Records for the exercise: Begin
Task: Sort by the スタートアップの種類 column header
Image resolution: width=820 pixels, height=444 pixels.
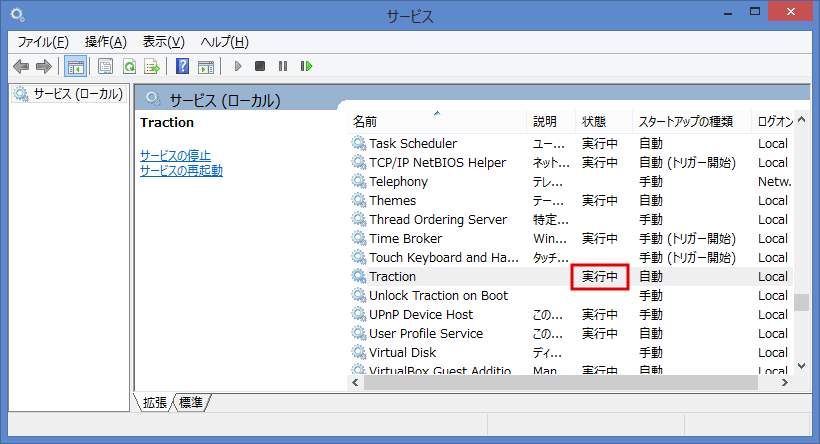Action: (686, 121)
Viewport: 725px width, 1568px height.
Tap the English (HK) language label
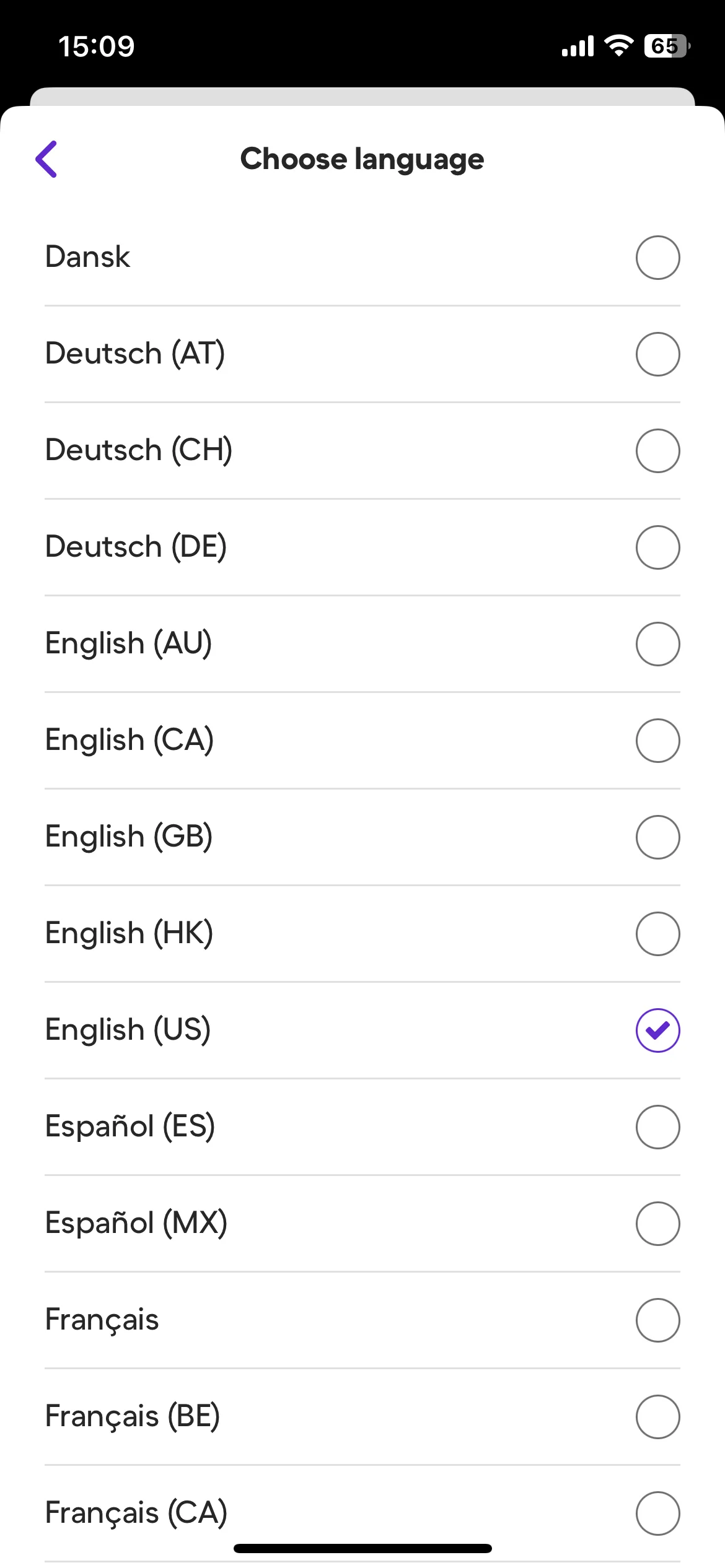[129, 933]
Records for the exercise: End
Records for the exercise: Begin
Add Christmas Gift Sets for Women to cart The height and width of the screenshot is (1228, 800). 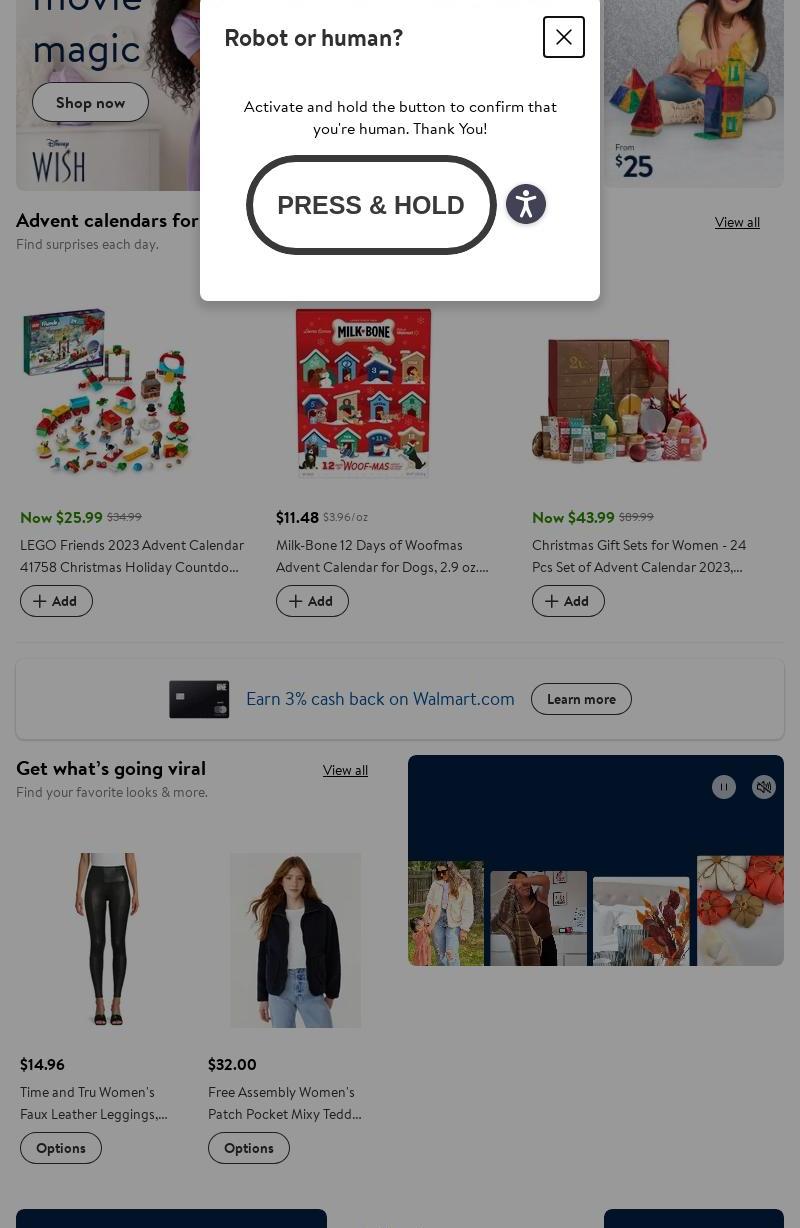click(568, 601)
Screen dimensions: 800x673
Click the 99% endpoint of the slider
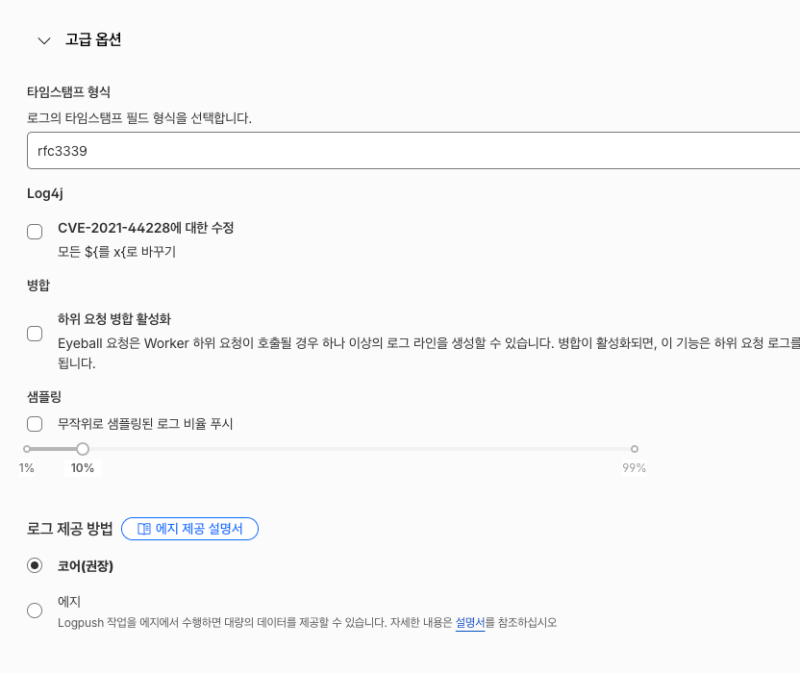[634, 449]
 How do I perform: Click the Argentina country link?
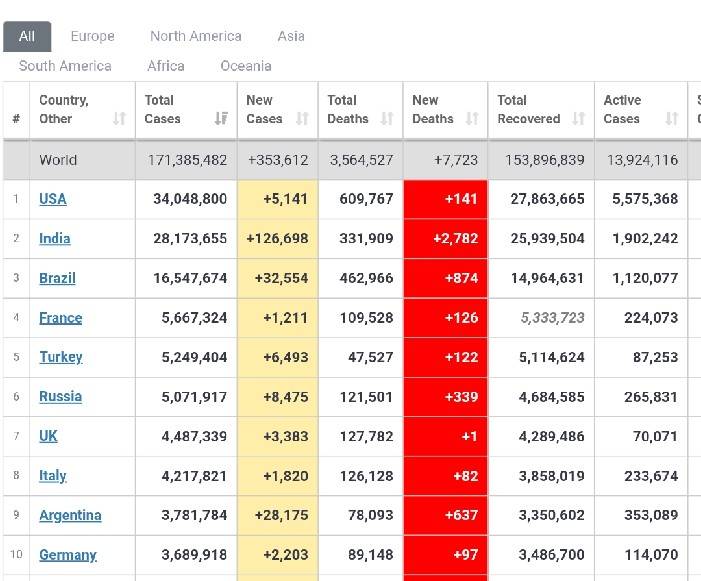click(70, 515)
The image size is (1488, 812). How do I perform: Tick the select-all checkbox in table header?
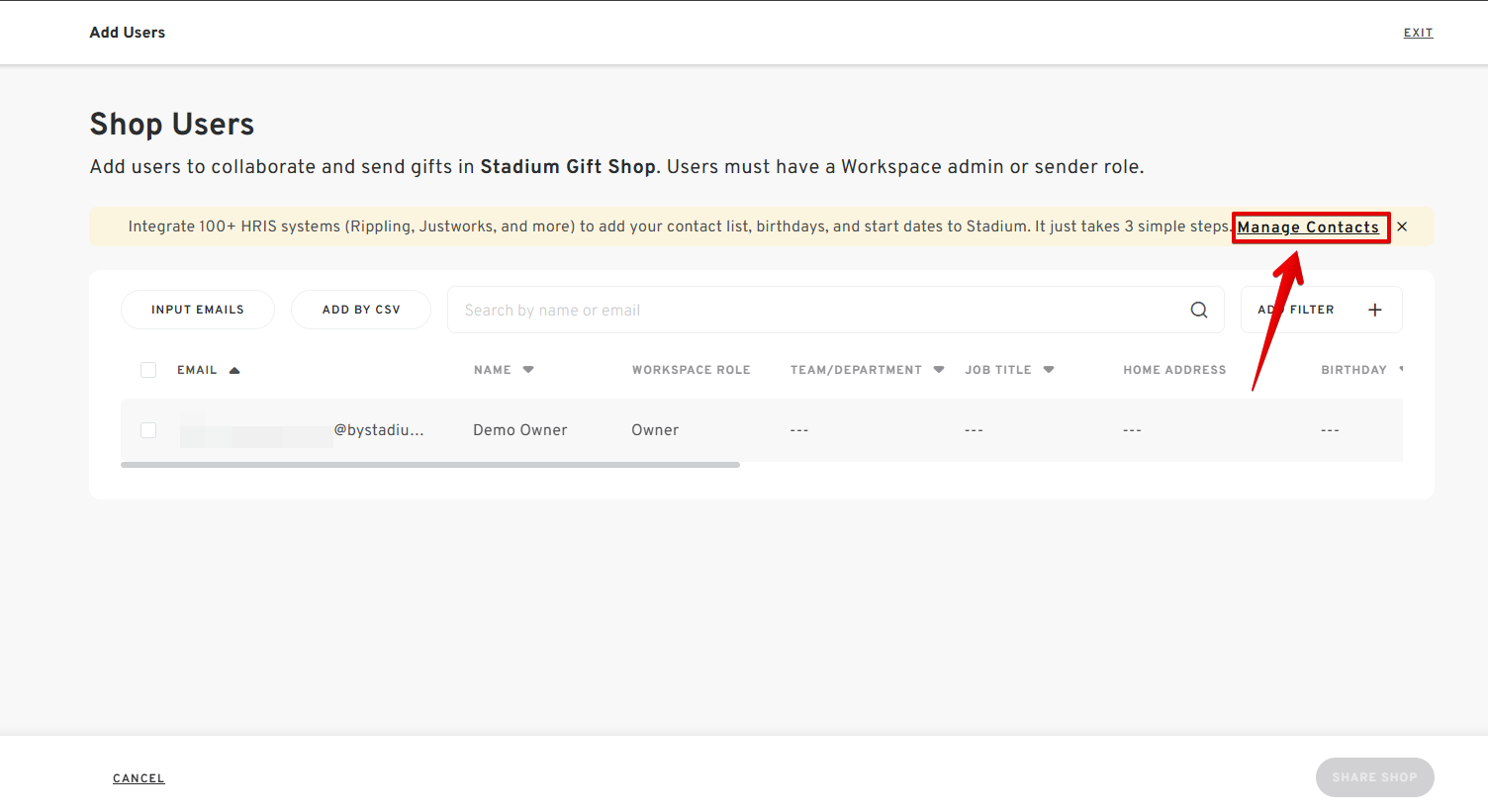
Records for the exercise: End
_About this task_. All lines of the records above that carry the word "header" should be listed.

_Solution to this exercise_.
Task: Sort by the スタートアップの種類 column header
The image size is (1488, 812). How do I perform: Tick the select-all checkbox in table header?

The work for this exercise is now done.